Quantitative RT-PCR and RNA sequencing

Quantitative real-time PCR (qRT-PCR) analysis was performed as previously described (23). Total RNAs were isolated by using Trizol reagent (Invitrogen) following manufacturer’s instructions. cDNA synthesis was obtained using with PrimeScript^TM RT reagent kit (TaKaRa, Japan) and analyzed by qRT-PCR using SYBR Premix Ex Taq (TaKaRa). The values were normalized to the level of L32. Primer sequences are listed in Supplementary Table S1. For RNA sequencing analysis, RNA quality was assessed by Agilent 2100 bioanalyzer using the RNA 6000 Nano Chip (Agilent Technologies, Amstelveen, Netherlands) and RNA quantification was performed with ND-2000 Spectrophotometer (Thermo Scientific, Massachusetts, USA). For control and test RNAs, the library was constructed by using QuantSeq 3’ mRNA-Seq Library Prep Kit (Lexogen, Inc., Vienna, Austria) according to the manufacturer’s instructions. High-throughput sequencing was carried out as single-end 75 sequencing using NextSeq 500 (Illumina, Inc., California, USA). QuantSeq 3’ mRNA-Seq reads were aligned using Bowtie2 (24). Differentially expressed genes were determined based on the counts from unique and multiple alignments using coverage in Bedtools (25). The RT (Read Count) data were processed based on Quantile normalization method using Bioconductor-edgeR within R (R development Core Team, 2016) (26). Gene classification was based on the searches done by DAVID (http://david.abcc.ncifcrf.gov/) and Medline databases (http://www.ncbi.nlm.nih.gov/).

Electrophysiology

Coverslips were transferred to a recording chamber mounted to a microscope (Olympus, Tokyo, Japan) for electrophysiological recordings. Experiments were performed on DIV 3 neurons in culture using the whole-cell patch clamp technique. Data were collected using a Multi-Clamp 700B amplifier (Molecular Devices, California, USA), data acquisition system (Digidata 1550, Molecular Devices), and Igor Pro analysis software (Wavemetrics). The cells were superfused at 2∼3 ml/min with solution of the following composition; 143 mM NaCl, 5.4 mM KCl, 5 mM HEPES, 0.5 mM NaH₂PO₄, 0.5 mM MgCl₂, 1.8 mM CaCl₂ and 11.1 mM Glucose (pH 7.4, 300∼305 mOsmol/kg). Whole-cell patch clamp recordings were made at room temperature using micropipettes (3∼5MΩ, Sutter Instrument, Califormia, USA) filled with an internal solution containing 143 mM K-Gluconate, 15 mM HEPES, 7 mM KCl, 0.1 mM EGTA, 4 mM Mg-ATP, 0.3 mM Na-GTP and 4 mM Na-Ascorbate (pH 7.3, 290∼295 mOsmol/kg). The following parameters were measured: (1) the resting membrane potential (RMP), (2) the input resistance (IR, membrane potential changes (V) for given hyperpolarizing current (−30 pA, 500 min) input), (3) after-hyperpolarization (AHP), (4) AP threshold current (current threshold for single action potential generation, 30 min duration), (5) AP amplitude, (6) AP incidence. Voltage-gated sodium and potassium channels were detected in voltage-clamp mode at a holding potential of −70 mV. The holding potential was changed in a stepwise fashion from −60 to +50 mV in 10 mV increments for 1 sec and the voltage-gated peak inward current and sustained outward current (between 800 and 900 min) were measured for each step.

Statistical analysis

Values are means±SEM or SD as noted in figure legends. Statistical significance was calculated using paired or unpaired two-tailed Student’s t test; Differences were considered significant at *p<0.05, **p<0.01, ***p<0.001.

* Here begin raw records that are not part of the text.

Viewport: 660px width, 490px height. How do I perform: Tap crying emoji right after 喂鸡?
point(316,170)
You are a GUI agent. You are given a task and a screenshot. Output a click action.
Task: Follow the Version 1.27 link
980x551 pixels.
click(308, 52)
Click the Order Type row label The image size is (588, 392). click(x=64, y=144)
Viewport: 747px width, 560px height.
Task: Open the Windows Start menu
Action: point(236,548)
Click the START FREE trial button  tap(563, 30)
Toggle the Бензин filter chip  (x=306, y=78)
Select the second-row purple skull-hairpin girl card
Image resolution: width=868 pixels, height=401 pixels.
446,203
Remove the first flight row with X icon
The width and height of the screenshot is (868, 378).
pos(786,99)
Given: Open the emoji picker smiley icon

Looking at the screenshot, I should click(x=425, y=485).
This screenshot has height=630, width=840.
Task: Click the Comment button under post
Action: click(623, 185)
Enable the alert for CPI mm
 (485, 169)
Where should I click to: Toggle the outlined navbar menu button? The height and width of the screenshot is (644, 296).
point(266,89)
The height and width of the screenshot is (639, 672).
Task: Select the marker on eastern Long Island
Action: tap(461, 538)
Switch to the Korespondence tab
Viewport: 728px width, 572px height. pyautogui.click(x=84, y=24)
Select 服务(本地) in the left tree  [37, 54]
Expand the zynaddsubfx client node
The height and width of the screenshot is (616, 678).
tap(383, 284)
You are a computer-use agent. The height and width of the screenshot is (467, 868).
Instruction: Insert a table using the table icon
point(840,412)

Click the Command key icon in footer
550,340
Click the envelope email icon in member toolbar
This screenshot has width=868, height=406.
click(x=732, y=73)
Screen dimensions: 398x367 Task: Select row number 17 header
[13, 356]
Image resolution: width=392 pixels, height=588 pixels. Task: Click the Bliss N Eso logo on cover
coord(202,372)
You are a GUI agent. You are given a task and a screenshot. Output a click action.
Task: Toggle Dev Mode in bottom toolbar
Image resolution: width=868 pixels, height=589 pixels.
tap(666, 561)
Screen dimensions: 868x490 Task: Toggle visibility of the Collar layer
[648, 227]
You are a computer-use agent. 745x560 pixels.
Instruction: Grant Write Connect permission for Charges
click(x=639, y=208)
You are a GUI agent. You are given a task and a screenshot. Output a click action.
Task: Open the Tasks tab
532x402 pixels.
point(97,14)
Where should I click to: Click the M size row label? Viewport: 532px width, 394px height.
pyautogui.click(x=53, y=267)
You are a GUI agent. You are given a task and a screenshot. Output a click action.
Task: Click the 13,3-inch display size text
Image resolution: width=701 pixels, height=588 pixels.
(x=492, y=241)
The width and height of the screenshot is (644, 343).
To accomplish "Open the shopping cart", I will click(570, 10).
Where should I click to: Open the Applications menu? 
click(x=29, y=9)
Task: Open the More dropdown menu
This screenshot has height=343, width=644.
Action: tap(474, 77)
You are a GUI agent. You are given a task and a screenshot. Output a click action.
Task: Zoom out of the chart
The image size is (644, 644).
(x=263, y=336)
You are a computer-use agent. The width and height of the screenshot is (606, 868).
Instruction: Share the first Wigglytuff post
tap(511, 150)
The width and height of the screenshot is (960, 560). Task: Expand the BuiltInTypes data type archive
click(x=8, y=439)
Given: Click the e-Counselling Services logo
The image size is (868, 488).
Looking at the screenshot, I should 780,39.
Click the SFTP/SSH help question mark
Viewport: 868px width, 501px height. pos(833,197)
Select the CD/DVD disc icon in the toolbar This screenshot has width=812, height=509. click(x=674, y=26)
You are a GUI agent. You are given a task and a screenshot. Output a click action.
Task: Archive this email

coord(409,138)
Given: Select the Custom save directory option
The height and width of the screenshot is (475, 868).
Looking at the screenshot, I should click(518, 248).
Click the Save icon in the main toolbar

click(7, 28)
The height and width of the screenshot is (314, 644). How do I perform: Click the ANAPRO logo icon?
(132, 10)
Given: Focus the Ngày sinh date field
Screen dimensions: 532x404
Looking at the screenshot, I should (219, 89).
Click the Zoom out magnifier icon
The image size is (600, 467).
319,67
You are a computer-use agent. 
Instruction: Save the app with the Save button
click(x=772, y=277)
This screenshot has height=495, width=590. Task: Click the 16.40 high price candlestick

Cdo was induced at motor neuron specification stage prior to Olig2 and Nkx6.1 induction

Using a standard protocol as illustrated in Fig. 1a, we induced differentiation of ESCs into motor neurons. To confirm the sucessful motor neuron differentiation, we have analized the differentiation-associated gene expression at subdivided time points for 2 days of NI (NI1, NI2), 5 days of MNS (MNS-1, MNS-3, MNS-5) and Elong. The expression of stemness genes, such as Nanog and Oct4 was blunted at MNS-1 (Fig. 1b). The motor neuron specification markers, Olig2, Nkx6.1, Hb9 and Isl1 were robustly elevated at MNS and sharply reduced at Elong (Fig. 1c). The Olig2 expression peaked at MNS-3 and decreased gradually thereafter, while Nkx6.1, Hb9 and Isl1 levels were highest at MNS-5. In addition, the levels of Shh signalling components were examined during the differentiation (Fig. 1d). The level of Shh increased gradually during neuronal differentiation and robustly elevated at Elong. The expression of the primary Shh receptor gene, Ptch1 was progressively elevated during neuronal differentiation and slightly decreased at Elong. In contrast, Gli1 and Gli2 expression decreased continuously and almost diminished at Elong. The expression of Gli3 gradually increased until MNS-3 and decreased thereafter. Shh coreceptor genes, Cdo and Boc were elevated at MNS-1 and stayed at a high level during MNS. Cdo expression was blunted at Elong, while Boc expression further increased at Elong. This increase of Boc might be associated its role in axon guidance (27). Furthermore, the expression of Cdo during motor neuron differentiation was confirmed by immunoblot analysis showing a similar expression pattern as shown in qRT-PCR data (Supplementary Fig. S2). In contrast, the expression of another coreceptor, Gas1 was greatly elevated at MNS-5. Among Shh coreceptors, Cdo appeared to be the earliest to be induced at MNS-1 prior to Shh signalling component genes, Shh and Ptch1. These data indicate that Cdo is the earliest acting Shh coreceptor that might correlate with motor neuron specification.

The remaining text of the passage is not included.